Discussions with IMF

Asked if drastic budgetary measures were enough to secure an IMF bailout or some other measures could be taken over the next couple of weeks or mini budgets in months to come, Mr Aurangzeb said the two sides had held detailed discussions in a very positive mode and virtual consultations continue.

The minister said all political stakeholders were on board and expressed optimism for a staff-level agreement by July, although he could not provide a definitive commitment.

He assured that an increase of Rs20 per litre in the petroleum levy on oil products proposed in next year’s budget would not be made at once but would be done gradually, keeping in mind the global price situation and that ministries of devolved subjects would be abolished very soon. He also promised “good news soon” about energy tariffs for the industrial sector to reduce their cost of business.

Responding to a volley of questions over a “massive” additional tax burden on the salaried class, the minister said that the emphasis of budget measures was on expanding the tax base through end-to-end digitisation and other reforms to increase the tax-to-GDP ratio to 13pc in three years from 10pc. At present that was simply unsustainable.

Minister of State for Finance Ali Pervez Malik conceded the impact of painful inflation on people, but appealed that the economic realities were equally dire and needed to be addressed.
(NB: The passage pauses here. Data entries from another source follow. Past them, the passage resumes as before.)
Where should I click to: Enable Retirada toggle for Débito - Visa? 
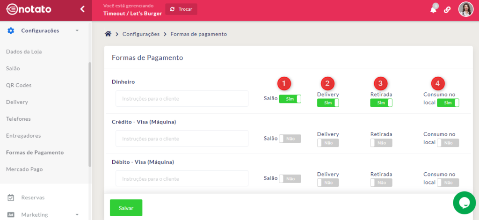(x=381, y=183)
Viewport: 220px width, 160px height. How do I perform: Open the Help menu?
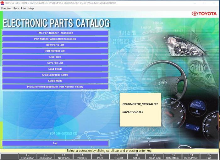point(31,8)
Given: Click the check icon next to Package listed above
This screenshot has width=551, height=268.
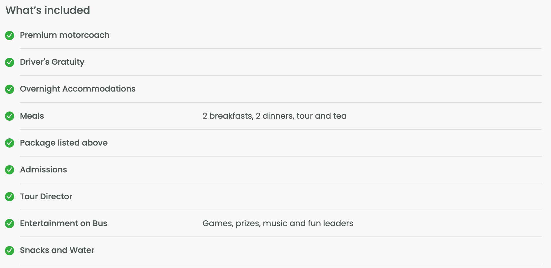Looking at the screenshot, I should click(10, 143).
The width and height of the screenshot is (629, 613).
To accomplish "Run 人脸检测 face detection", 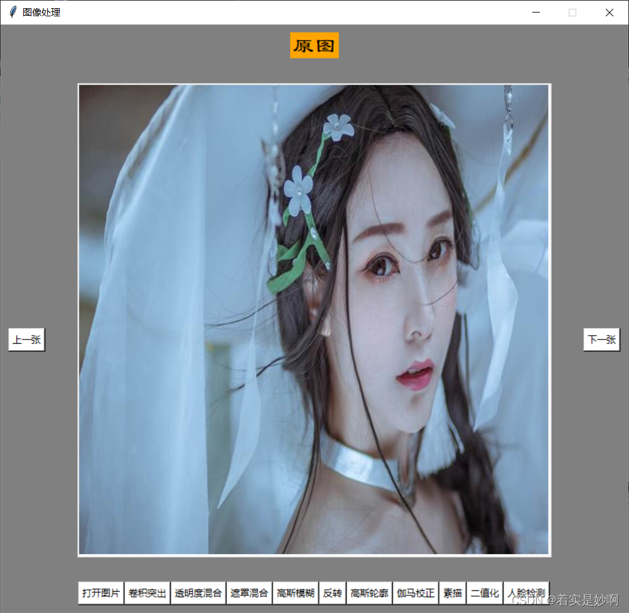I will pyautogui.click(x=527, y=592).
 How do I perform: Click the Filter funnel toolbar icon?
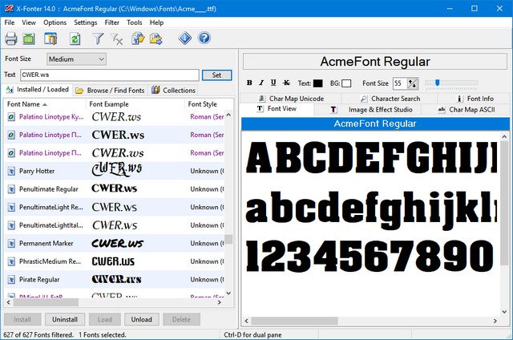[x=98, y=38]
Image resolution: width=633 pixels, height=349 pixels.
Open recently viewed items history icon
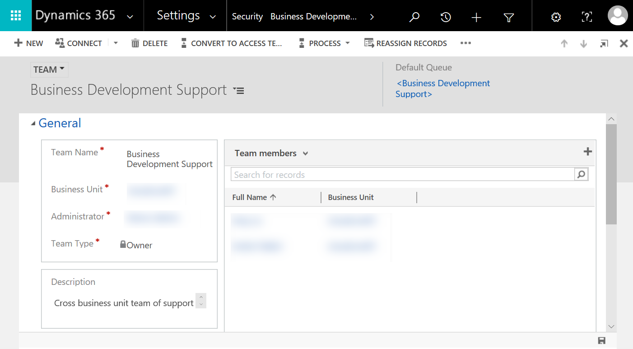tap(445, 17)
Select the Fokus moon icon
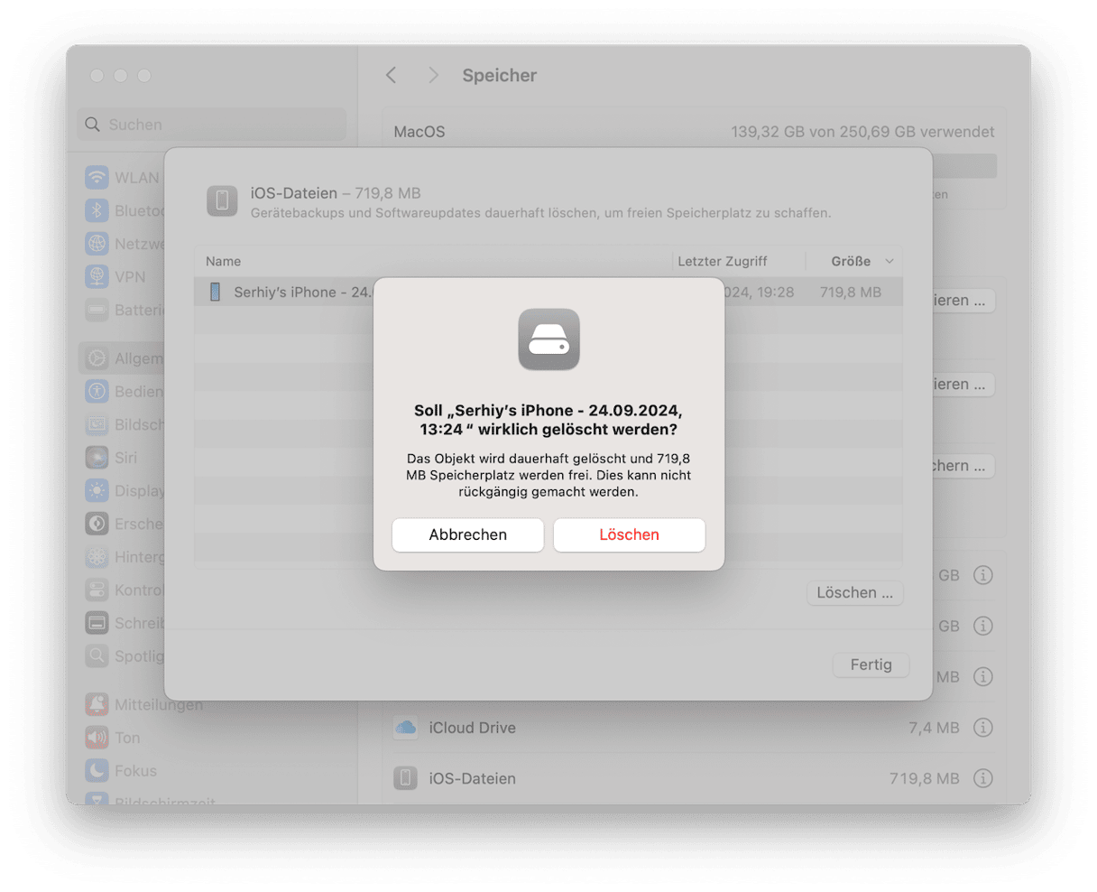 97,771
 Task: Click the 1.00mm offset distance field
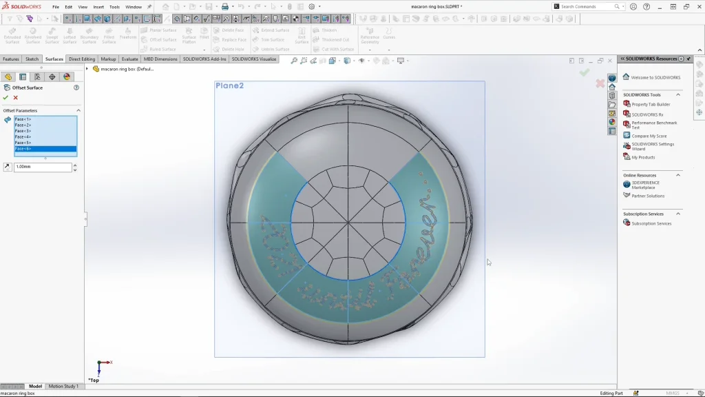tap(42, 167)
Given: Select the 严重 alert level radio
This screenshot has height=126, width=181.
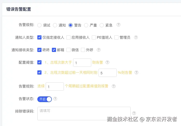Looking at the screenshot, I should coord(86,25).
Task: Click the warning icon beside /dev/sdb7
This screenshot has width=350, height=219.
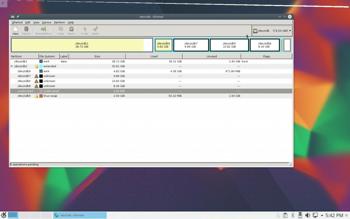Action: coord(36,76)
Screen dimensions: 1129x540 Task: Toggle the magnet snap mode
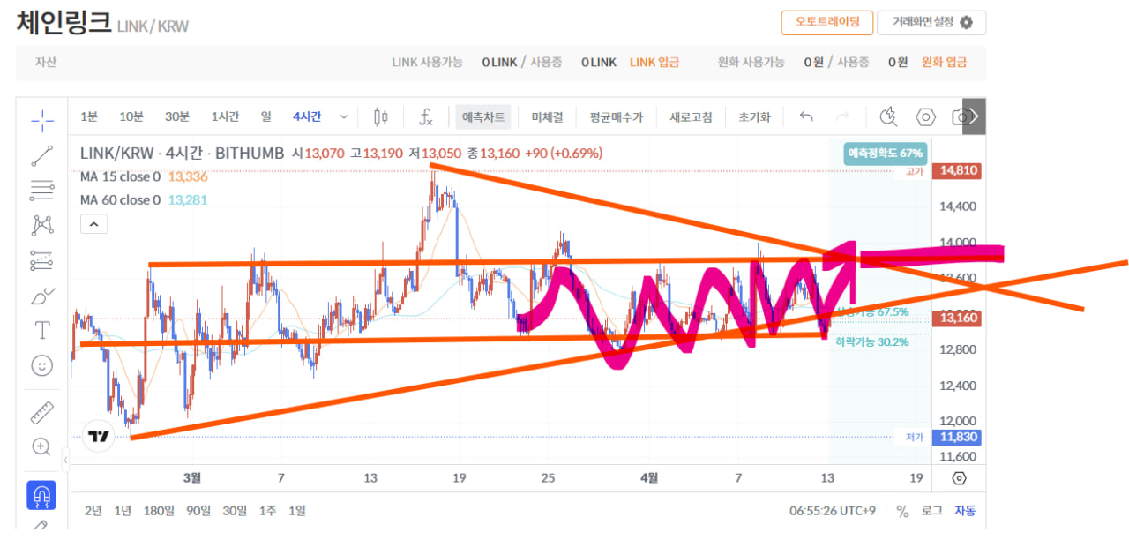coord(41,496)
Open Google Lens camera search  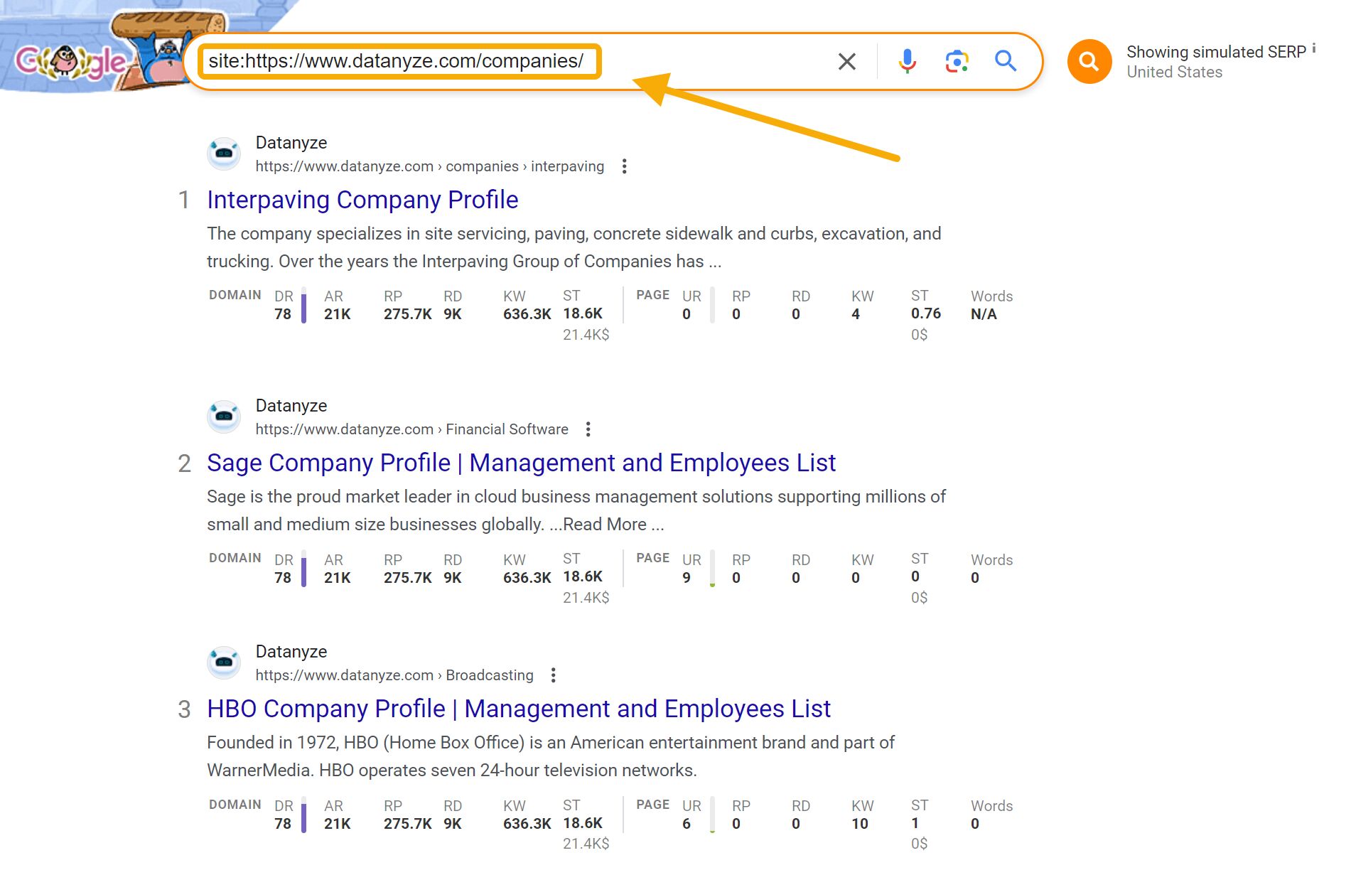click(956, 60)
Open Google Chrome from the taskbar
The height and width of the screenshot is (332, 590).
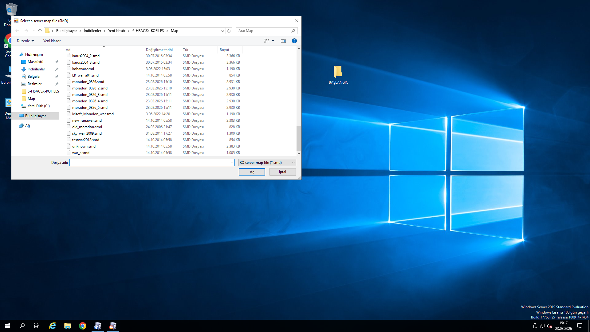[83, 326]
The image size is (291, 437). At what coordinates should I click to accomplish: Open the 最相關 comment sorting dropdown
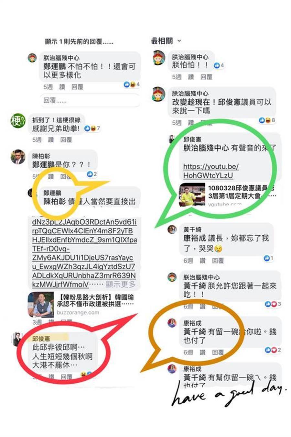pos(166,41)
He said attempts had been made to keep the income tax burden on salaried people as low as possible, but some time would be needed for the reforms to take root and improve the FBR’s enforcement side, which he admitted was weak. “Give us time to enforce and impose direct taxation,” he said.

Unaddressed issues

The finance minister and his team sidestepped questions about their inability to cover income from agriculture. They also could not answer questions about insufficient action for tax recovery following Dubai asset leaks, no effort to control expenditures of the officers of the armed forces, judiciary, prime minister, and president houses, and further burdening the existing taxpayers. The minister also did not respond to a mark of protest from journalists over excessive taxation on salaried people.

Mr Aurangzeb said the retailers should have been brought into the tax net in 2022, but they had been evading registration on one pretext or the other. He reminded that the Tajir Dost scheme was launched in April for voluntary registration, but only 75 of them got themselves registered in about two months, which had now gone beyond 31,000 after the FBR’s enforcement teams had been mobilised. The retailers would be in the tax net through digitisation, and their taxation measures would take effect at the start of July.

POS funds, digitisation

While the FBR chairman did not disclose the utilisation of funds collected from consumers through point-of-sale (POS) fee and intended for prizes to taxpayers, the minister said the scheme would be relaunched soon to promote digitisation and reduce the currency in circulation that exceeded Rs9 trillion at present and one of the main reasons for inflation.

The FBR chief said about Rs1bn of POS funds were available in accounts while other officials disclosed that much higher amounts were being utilised by Inland Revenue Service (IRS) officials for their own “welfare” in violation of financial rules and prize draws were suspended just a few months after its launch.

The finance minister said IT freelancers and small and medium enterprises (SMEs) would be facilitated through various schemes for which funds had been allocated in the budget.

He said sufficient reforms and taxation measures had been introduced in the budget to tap real estate sector’s revenue potential where more than Rs9tr worth of non-productive assets had been parked.

He reiterated his earlier stance about the need for the government to get out of the wheat procurement. Responding to a question about the revival of parliamentarians’ schemes through a Rs75bn allocation in the budget, Mr Aurangzeb said these schemes were in different implementation phases and could have led to sunken costs without desired outcomes.